[begin Selected excerpt]
Nicholas Wolferman, a local digital marketing consultant, said blank billboards across the state are a sign that companies are having to ask themselves …

How do you market a business during a crisis?

Wolferman, founder and CEO of Wolferman Consulting LLC, believes companies aren’t wrong in assuming that outdoor advertising may not be the answer during a time of shelter-in-place orders.

“One of the obvious takeaways is, people are spending a lot more time on their phone and in front of a computer,” he said. “So, with all the attention there, marketing efforts have had to be adjusted.”

As Main Streets darken, Wolferman’s small business-focused digital advertising agency said there’s been a forced reappraisal of what the web can offer for a business that direly needs to stay engaged with customers.

The reality for some businesses right now is that adjustment hasn’t just meant shifting resources to digital marketing — it has meant zeroing out a lot of existing advertising expenses.

Whether it’s the uncertainty of a bruising recession in the global economy, the inability for certain industries to maintain a profit or businesses simply feeling awkward about promoting a product amid the constant stream of tragic news … businesses across the board have reportedly been minimizing dollars spent on marketing.

Wolferman said there’s no denying that businesses have been doing some cost-cutting in this department.
[end Selected excerpt]
[begin Given entries]
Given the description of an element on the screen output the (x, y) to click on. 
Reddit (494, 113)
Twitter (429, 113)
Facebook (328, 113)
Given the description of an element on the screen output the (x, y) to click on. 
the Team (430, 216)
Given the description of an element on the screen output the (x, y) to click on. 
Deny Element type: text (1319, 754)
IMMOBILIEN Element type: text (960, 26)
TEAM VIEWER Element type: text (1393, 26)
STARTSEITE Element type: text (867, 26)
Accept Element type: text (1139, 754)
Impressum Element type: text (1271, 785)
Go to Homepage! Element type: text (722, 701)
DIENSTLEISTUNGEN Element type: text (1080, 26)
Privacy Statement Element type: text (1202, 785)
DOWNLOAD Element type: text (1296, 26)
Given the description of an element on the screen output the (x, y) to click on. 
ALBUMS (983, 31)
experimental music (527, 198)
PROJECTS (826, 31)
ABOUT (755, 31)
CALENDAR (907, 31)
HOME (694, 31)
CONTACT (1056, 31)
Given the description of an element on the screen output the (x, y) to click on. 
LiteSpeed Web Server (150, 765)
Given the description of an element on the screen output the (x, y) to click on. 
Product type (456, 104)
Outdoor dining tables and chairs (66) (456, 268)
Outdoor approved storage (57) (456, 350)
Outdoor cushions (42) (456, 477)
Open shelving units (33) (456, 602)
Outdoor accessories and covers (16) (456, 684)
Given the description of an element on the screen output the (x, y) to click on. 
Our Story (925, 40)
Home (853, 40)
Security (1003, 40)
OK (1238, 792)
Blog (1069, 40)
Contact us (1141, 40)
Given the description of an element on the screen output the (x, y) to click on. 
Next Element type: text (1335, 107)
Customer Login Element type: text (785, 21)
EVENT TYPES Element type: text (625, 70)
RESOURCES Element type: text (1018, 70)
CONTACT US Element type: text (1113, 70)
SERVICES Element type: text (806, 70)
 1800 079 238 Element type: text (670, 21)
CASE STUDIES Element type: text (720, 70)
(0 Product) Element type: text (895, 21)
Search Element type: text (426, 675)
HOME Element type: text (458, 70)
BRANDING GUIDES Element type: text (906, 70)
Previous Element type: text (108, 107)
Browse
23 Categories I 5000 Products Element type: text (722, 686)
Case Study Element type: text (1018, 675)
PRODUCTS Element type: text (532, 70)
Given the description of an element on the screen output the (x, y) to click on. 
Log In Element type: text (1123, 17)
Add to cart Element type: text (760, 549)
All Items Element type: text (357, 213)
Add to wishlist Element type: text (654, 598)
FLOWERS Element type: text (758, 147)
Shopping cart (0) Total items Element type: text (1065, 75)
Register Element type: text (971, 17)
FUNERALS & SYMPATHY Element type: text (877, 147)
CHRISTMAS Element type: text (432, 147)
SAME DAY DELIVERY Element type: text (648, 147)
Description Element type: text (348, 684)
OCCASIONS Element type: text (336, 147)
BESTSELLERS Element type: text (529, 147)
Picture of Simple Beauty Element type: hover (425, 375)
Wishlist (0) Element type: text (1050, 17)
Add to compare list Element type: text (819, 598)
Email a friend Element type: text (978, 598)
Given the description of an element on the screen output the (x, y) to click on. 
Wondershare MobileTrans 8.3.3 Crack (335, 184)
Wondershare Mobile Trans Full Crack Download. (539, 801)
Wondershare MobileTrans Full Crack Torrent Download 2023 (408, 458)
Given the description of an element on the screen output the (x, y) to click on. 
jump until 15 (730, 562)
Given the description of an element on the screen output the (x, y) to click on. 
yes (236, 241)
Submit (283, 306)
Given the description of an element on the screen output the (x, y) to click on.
[end Given entries]
* [Goal of the exercise]
Reproduce the passage of the marketing article from "Nicholas Wolferman, a" to "engaged with customers.", word for word.

* [Solution for this task]
Nicholas Wolferman, a local digital marketing consultant, said blank billboards across the state are a sign that companies are having to ask themselves …

How do you market a business during a crisis?

Wolferman, founder and CEO of Wolferman Consulting LLC, believes companies aren’t wrong in assuming that outdoor advertising may not be the answer during a time of shelter-in-place orders.

“One of the obvious takeaways is, people are spending a lot more time on their phone and in front of a computer,” he said. “So, with all the attention there, marketing efforts have had to be adjusted.”

As Main Streets darken, Wolferman’s small business-focused digital advertising agency said there’s been a forced reappraisal of what the web can offer for a business that direly needs to stay engaged with customers.